▶ **Instruções da tarefa**:
Prossiga a mensagem de felicitações ao Grupo Coral das Lajes do Pico, que aparece mais abaixo, a partir da última frase.

▶ **Texto fornecido**:

Agradeço comovido e lamentando, magoadamente, não estar convosco nessa dia. Mas o Verão de 2008 reteve-me a Oriente. Daqui vos envio os meus parabéns e felicitações pela celebração de todo este tempo de trabalho e arte.
É verdade que 25 anos são uma ninharia (um grão de areia, diria Pascal), quando comparados com a idade da Montanha que vos fica aí defronte e que tão bem vos ficou nas palavras e na melodia com que vocês a celebraram no vosso segundo CD. Mas o tempo dos homens rege-se por outras medidas, como a sensibilidade e o gosto estético, a dedicação e o esforço; só elas permitiram que pudéssemos todos aceder a tantos e tão belos momentos de fruição artística, colectivamente partilhados, como deve ser toda a cultura autêntica, mas também prolongados no sossego e na intimidade de cada um, através dos registos que nos ficaram.
O Grupo Coral das Lajes do Pico tem um lugar reservado na história da cultura açoriana dos últimos vinte e cinco anos, a demonstrar que não é preciso estar nos grandes «centros» para se trabalhar com perfeição e qualidade (embora isso exija outras energias). A música popular dos Açores, a tradicional e a urbana, mas também a religiosa e a de outros universos culturais (Alentejo, Galiza, por exemplo) encontraram no Grupo Coral das Lajes do Pico um atento e afectuoso re-criador e divulgador, em cujo trabalho de direcção e vozes as palavras e as melodias ganharam novas formas e asas. Poetas e músicos têm razões de sobra para sentir-se gratos por tudo isso.

▶ **Dados guardados**:
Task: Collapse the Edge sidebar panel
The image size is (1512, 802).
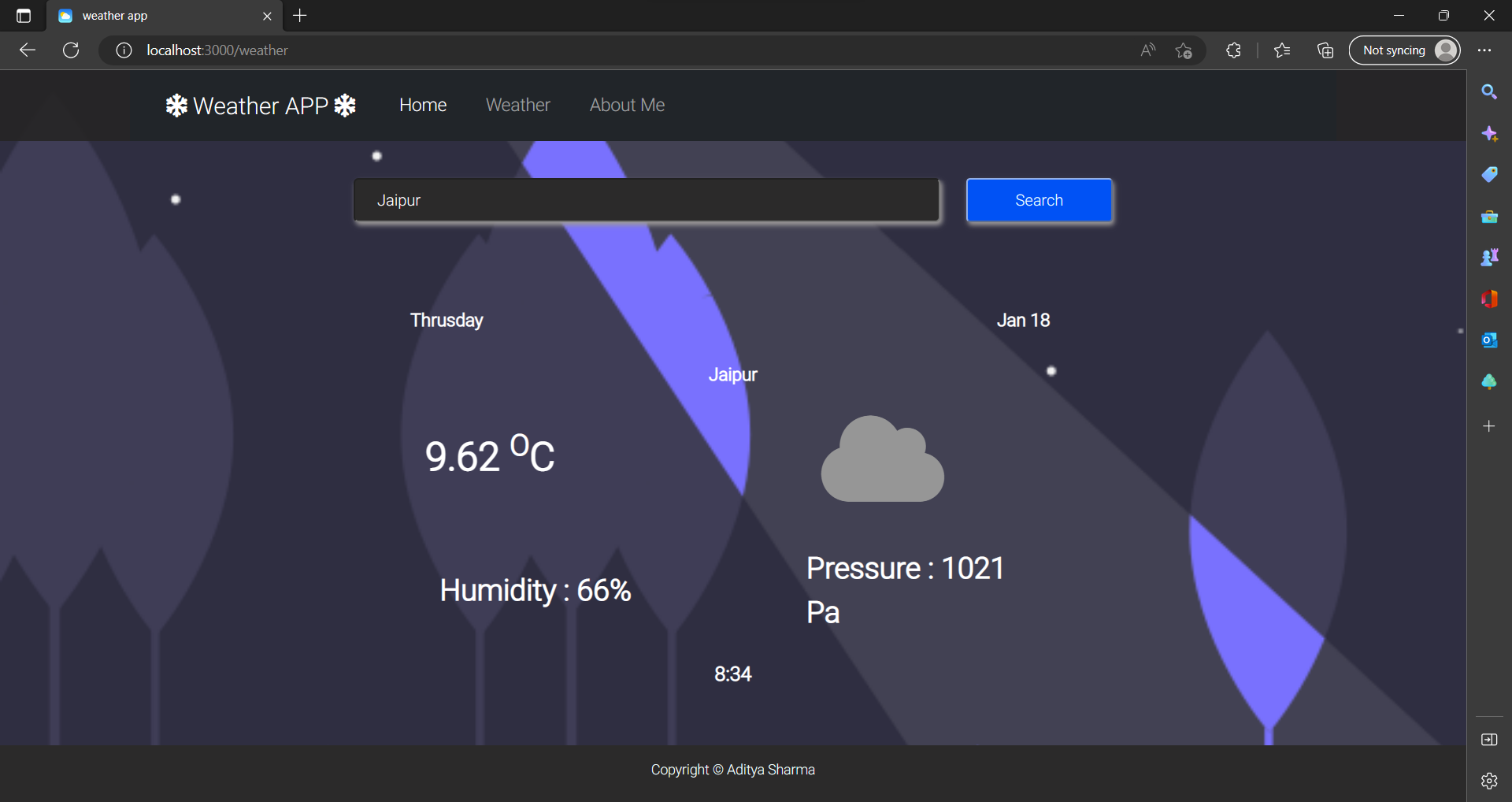Action: pos(1488,739)
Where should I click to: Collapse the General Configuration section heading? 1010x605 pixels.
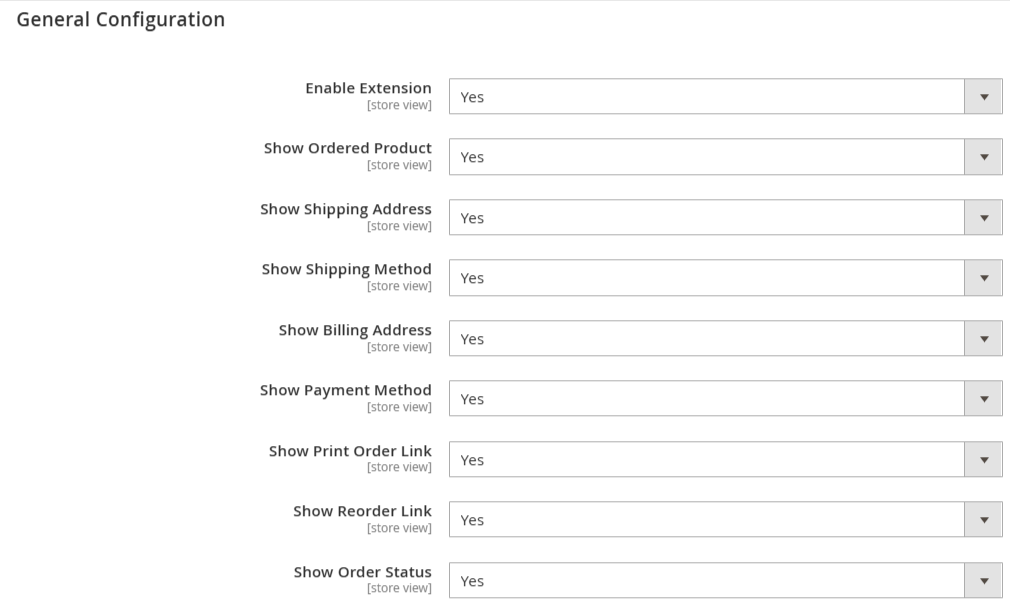click(x=121, y=19)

▶ **Resultado da tarefa**:
Nada disto é novo ou coisa que não soubesses, e não precisavas que eu to dissesse. Mas eu é que precisava de dizer-to. Em «tempo de festa».
Um grande abraço.
Urbano
Nota: Urbano Bettencourt, nascido nesta Ilha do Pico, no Calhau, freguesia da Piedade, município de Lajes do Pico, corria o ano de 1949. Licenciado em Filologia Românica pela Faculdade de Letras de Lisboa – é, desde 1990, Assistente Convidado na Universidade dos Açores, onde tem leccionado, entre outras, as disciplinas de Introdução aos Estudos Literários, Literaturas Africanas de Expressão Portuguesa e Literatura Açoriana. Escritor, dono de um profícua produção literária na prosa e na poesia. O seu mais recente livro: “Que paisagem apagarás”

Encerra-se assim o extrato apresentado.